Extrait du document.
════════════════
Les peurs phobiques apparaissent lorsqu’une personne se sent dépassée par trop d’éléments qu’elle ne peut contrôler. Pour illustrer ce propos, nous pouvons prendre l’exemple d’une phobie de l’avion qui se déclenche lorsqu’une personne veut maîtriser tous les éléments simultanément : le bon état de l’avion, les capacités du pilote, les conditions atmosphériques, les risques de collision…
Les douleurs se manifestent lorsqu’un organe échappe à l’harmonie du corps et n’est plus contrôlable. L’organe semble évoluer en dehors du corps sans bénéficier de ses régulations internes.
Dans les deux situations, les personnes souffrent d’une perte de contrôle qui les angoisse et génère un malaise. Les éléments incontrôlés créent une insécurité. L’espace environnant devient hostile, le plaisir est exclu. Le champ est libre pour la peur ou la douleur.
Le comportement d’une personne qui souffre évoque un syndrome obsessionnel. On y retrouve la fixation, la focalisation et la répétition.
Le dictionnaire définit l’obsession dans ces termes : « Etat d’une personne qu’un démon obsède ». Ce libellé laisse entendre une prise de pouvoir par un « démon » sur une personne. Quel est ce démon ? Le dictionnaire dit qu’il peut s’agir d’une représentation. Le démon semble placé à l’extérieur en comparaison avec la possession qui semble agir de l’intérieur.
Le « démon » peut être un produit de l’intérieur, mais qui va se placer à l’extérieur pour tyranniser la personne.
Ce concept est fondamental pour comprendre la maladie. Hegel2 nous le décrit précisément. « …d’une façon générale, l’essence de la maladie doit être placée dans la séparation d’un système particulier de l’organisme d’avec la vie physiologique universelle, et ce système particulier se rend étranger à cette vie universelle, l’organisme animal se présente dans sa finitude sans force et dans la dépendance d’un pouvoir étranger… ». Un système particulier s’est désolidarisé de l’ensemble composant un être vivant. En se plaçant à l’extérieur, ce système met l’être sous sa dépendance. Ce système devient étranger au corps, il devient le démon qui le malmène.
════════════════
Consigne.
D'après l'extrait du document, à quel moment les douleurs se manifestent-elles ?

Données du corpus.
════════════════
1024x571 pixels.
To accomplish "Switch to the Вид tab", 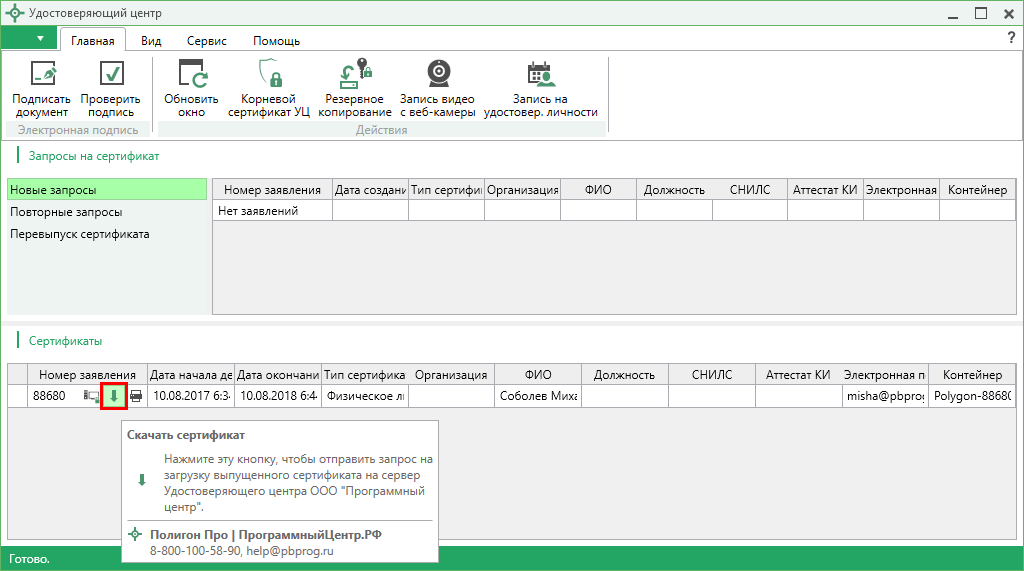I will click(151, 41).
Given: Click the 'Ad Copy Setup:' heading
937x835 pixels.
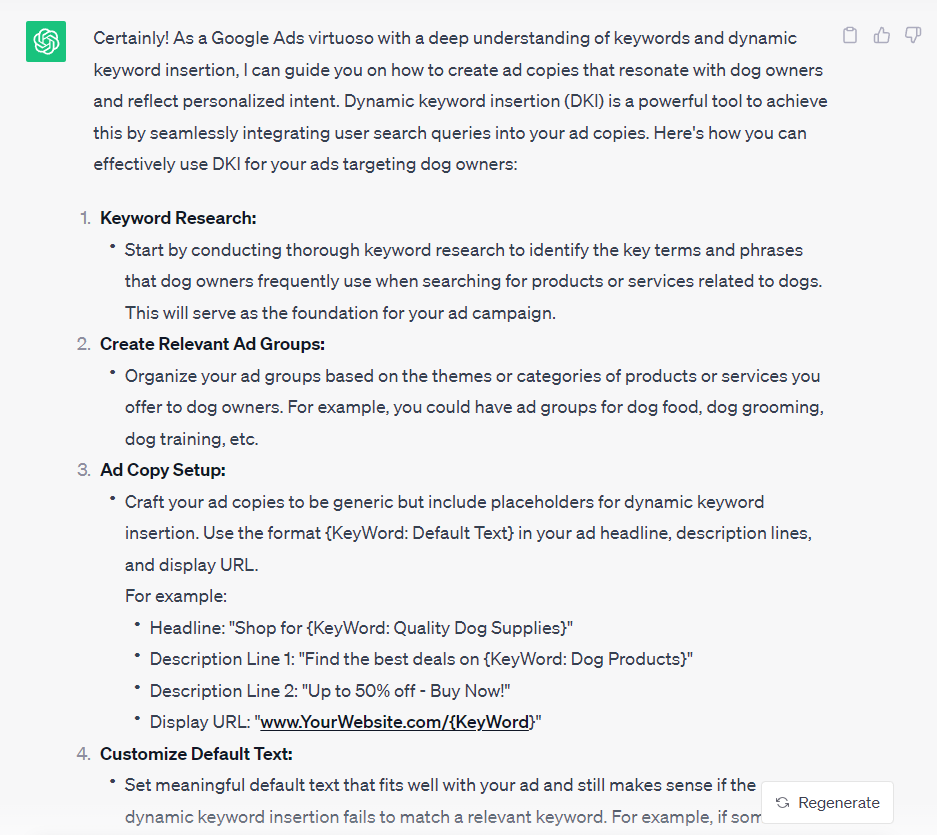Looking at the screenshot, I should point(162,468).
════════════════
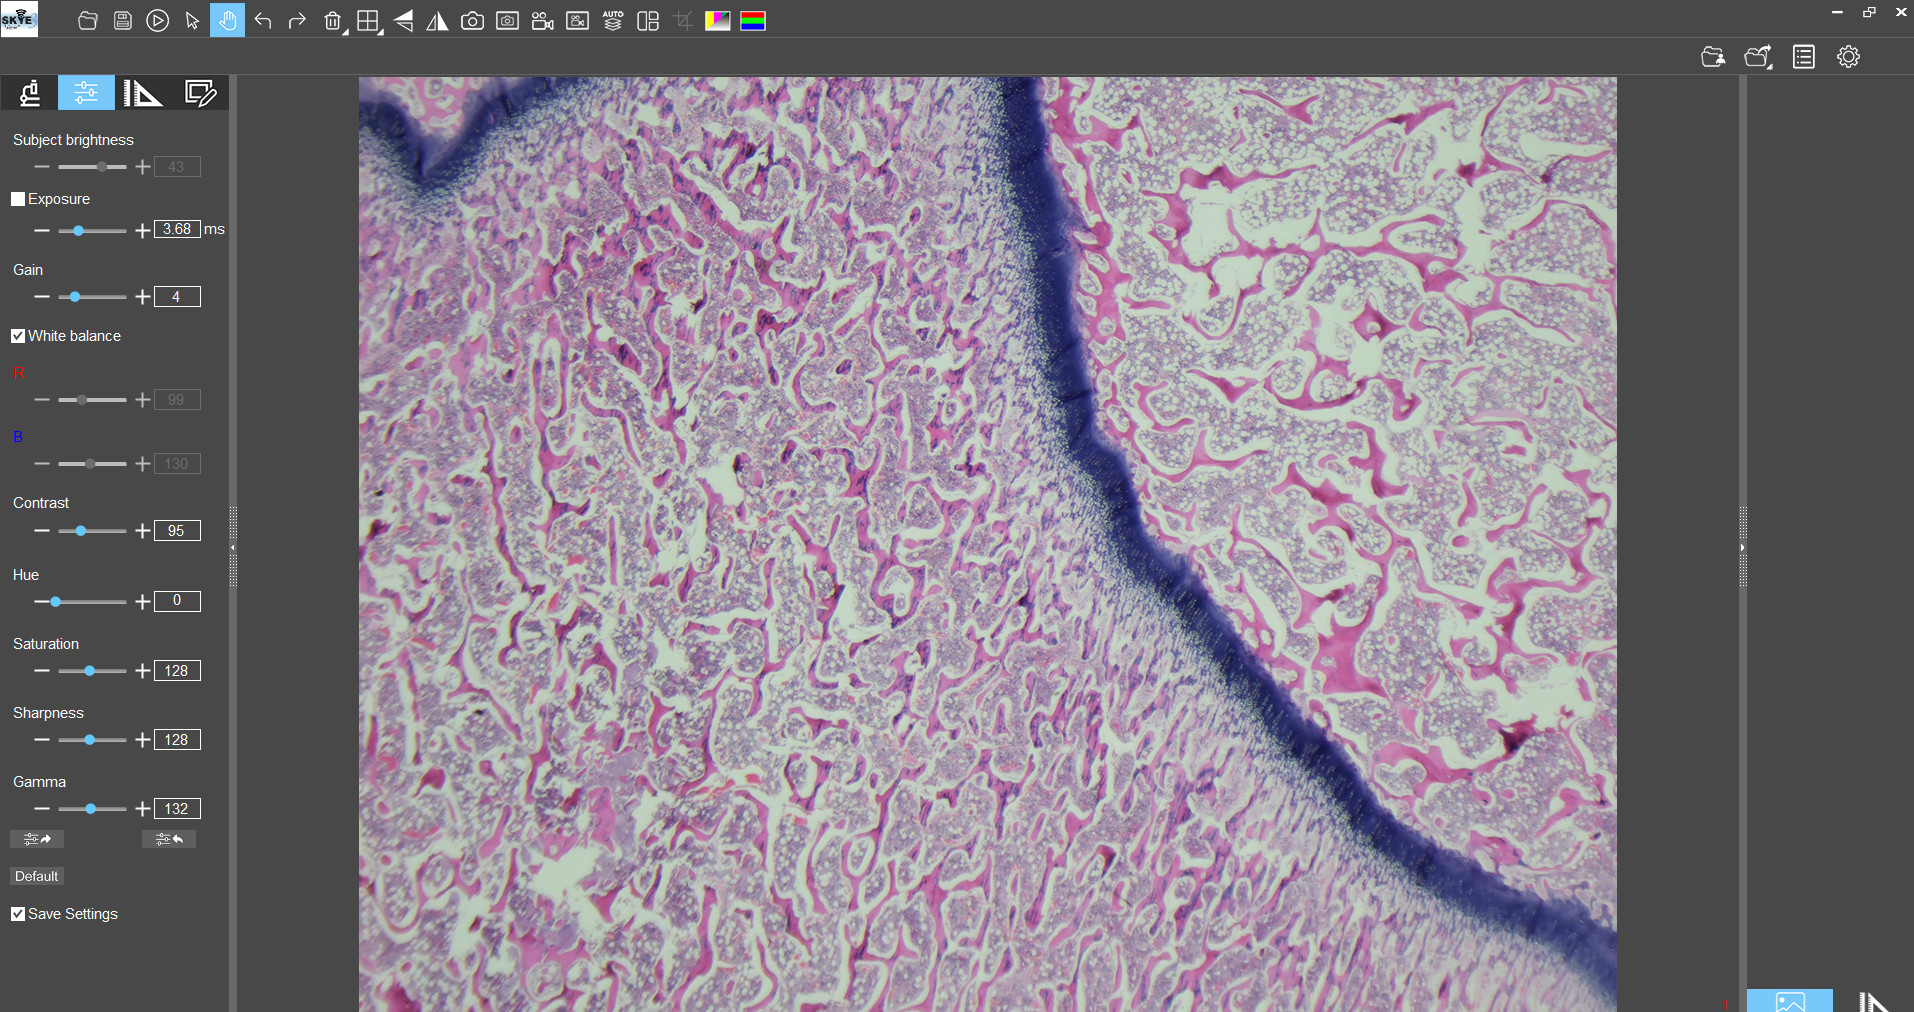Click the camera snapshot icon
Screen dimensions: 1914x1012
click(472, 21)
════════════════
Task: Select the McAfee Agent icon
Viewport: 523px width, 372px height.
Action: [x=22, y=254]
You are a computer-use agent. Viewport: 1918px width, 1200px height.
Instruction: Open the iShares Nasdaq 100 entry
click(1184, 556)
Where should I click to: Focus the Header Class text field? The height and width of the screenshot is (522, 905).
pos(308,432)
════════════════
Voici la réponse.
Lorsqu'un organe échappe à l'harmonie du corps et n'est plus contrôlable.